On Tuesday, 24 October 2006 01:22, Nigel Cunningham wrote:
> Hi.
>
> On Mon, 2006-10-23 at 16:07 +0200, Rafael J. Wysocki wrote:
> > On Monday, 23 October 2006 14:09, Nigel Cunningham wrote:
> > > Hi.
> > >
> > > On Mon, 2006-10-23 at 12:36 +0200, Rafael J. Wysocki wrote:
> > > > On Monday, 23 October 2006 06:12, Nigel Cunningham wrote:
> > > > > XFS can continue to submit I/O from a timer routine, even after
> > > > > freezeable kernel and userspace threads are frozen. This doesn't seem to
> > > > > be an issue for current swsusp code,
> > > >
> > > > So it doesn't look like we need the patch _now_.
> > >
> > > I'm trying to prepare the patches to make swsusp into suspend2.
> >
> > Oh, I see. Please don't do that.
>
> (Yes, echoing Andrew..) Why not?
>
> > > Please assume it's part of a stream of patches that belong together, rather
> > > than an isolated modification. Yes, I'd really rather just rm -f swap.c
> > > user.c swsusp.c,
> >
> > And I'm against that, sorry. Also I don't think you can remove user.c just
> > like that.
>
> Are you saying you're against a stream of patches that belong together?

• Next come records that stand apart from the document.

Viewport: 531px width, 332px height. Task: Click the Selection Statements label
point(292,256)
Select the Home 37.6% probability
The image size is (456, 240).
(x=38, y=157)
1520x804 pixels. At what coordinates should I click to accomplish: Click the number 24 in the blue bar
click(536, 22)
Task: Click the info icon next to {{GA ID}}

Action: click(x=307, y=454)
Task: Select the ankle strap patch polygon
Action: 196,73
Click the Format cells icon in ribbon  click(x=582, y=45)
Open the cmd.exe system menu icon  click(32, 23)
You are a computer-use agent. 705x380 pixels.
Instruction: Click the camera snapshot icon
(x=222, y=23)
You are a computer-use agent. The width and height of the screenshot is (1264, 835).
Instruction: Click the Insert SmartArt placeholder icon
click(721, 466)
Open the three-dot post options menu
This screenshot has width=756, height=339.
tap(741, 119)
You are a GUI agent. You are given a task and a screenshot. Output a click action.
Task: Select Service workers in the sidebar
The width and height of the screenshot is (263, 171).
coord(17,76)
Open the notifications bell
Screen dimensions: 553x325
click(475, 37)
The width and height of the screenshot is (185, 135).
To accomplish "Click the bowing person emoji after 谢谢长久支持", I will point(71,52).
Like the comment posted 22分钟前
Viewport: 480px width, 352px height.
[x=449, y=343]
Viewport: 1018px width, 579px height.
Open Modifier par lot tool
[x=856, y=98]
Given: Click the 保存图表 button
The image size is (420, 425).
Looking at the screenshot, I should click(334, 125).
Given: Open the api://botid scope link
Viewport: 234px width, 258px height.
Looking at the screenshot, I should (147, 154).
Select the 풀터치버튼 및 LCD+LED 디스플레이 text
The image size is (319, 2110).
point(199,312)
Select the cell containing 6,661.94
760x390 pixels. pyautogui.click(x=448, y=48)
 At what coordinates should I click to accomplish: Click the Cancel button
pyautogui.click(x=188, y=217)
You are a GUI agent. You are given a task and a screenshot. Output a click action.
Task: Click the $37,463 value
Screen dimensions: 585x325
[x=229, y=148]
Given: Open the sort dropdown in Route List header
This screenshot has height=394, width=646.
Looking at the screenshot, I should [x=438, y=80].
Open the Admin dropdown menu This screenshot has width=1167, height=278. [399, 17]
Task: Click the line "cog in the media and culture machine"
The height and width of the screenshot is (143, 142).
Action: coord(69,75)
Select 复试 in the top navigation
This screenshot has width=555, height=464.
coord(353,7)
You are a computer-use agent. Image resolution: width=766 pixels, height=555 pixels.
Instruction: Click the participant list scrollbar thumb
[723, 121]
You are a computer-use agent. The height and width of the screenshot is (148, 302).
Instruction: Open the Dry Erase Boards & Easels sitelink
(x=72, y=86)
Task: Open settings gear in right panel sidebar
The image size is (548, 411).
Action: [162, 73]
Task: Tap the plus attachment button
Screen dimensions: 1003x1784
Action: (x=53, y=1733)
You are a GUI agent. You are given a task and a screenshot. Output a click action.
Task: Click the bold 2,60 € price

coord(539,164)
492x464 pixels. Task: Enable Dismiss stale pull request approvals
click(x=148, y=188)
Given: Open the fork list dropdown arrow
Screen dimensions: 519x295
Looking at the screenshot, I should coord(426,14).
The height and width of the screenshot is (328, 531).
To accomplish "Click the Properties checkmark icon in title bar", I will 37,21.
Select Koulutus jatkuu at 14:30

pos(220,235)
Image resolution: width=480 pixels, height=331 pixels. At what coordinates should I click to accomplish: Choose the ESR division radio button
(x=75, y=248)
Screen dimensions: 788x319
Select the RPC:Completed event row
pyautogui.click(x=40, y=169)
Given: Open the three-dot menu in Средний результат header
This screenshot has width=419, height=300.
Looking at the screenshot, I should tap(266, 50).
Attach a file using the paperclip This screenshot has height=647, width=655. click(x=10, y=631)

No. I'm against a wholesale removal of existing code in order to replace
it with some new code that does the same thing in a slightly different way.

> Well, I'm sorry but that's the way things work sometimes. I know
> everyone loves this evolutionary model, but it just doesn't work in
> practice. We see sets of patches going through all the time in which
> [2/4] prepares the foundations for [3/4] and so on. That's what I'm
> doing, I just don't yet know how big the n is in [2/n].
>
> Regarding removing user.c, I said I'd rather, not that I'm going to
> submit a patch to do it :)

Oh, you could just say you didn't like it. Well, I won't discuss with that. ;-)

> > > but I'm trying to do the incremental modification thing for you.
> > >
> > > > > but is definitely an issue for Suspend2, where the pages being written could
> > > > > be overwritten by Suspend2's atomic copy.
> > > >
> > > > And IMO that's a good reason why we shouldn't use RCU pages for storing the
> > > > image. XFS is one known example that breaks things if we do so and
> > > > there may be more such things that we don't know of. The fact that they
> > > > haven't appeared in testing so far doesn't mean they don't exist and
> > > > moreover some things like that may appear in the future.
> > >
> > > Ok. We can modify the selection of pages to be overwritten. I agree that
> > > absence of proof isn't proof of absence, but on the later part, we can't
> > > rule some modification out now because something in the future might
> > > break it.
>
> (s/RCU/LRU applied to avoid confusion)

Thanks. ;-)

> > This case is a bit special. I don't think it would be right to require every
> > device driver writer to avoid modifying LRU pages from the interrupt
> > context, because that would break the suspend to disk ...
>
> I'm not arguing for that.
>
> > Besides, if there is an LRU page that we _know_ we can use to store the image
> > in it, we can just include this page in the image without copying. This
> > already gives us one extra free page for the rest of the image and we can
> > _avoid_ creating two images which suspend2 does and which adds a _lot_ of
> > complexity to the code.
>
> Do you have a number for '_lot_'? It's easy to say, but it would be
> better to be able to say "I counted n lines of code you could remove if
> you didn't save a full image of memory".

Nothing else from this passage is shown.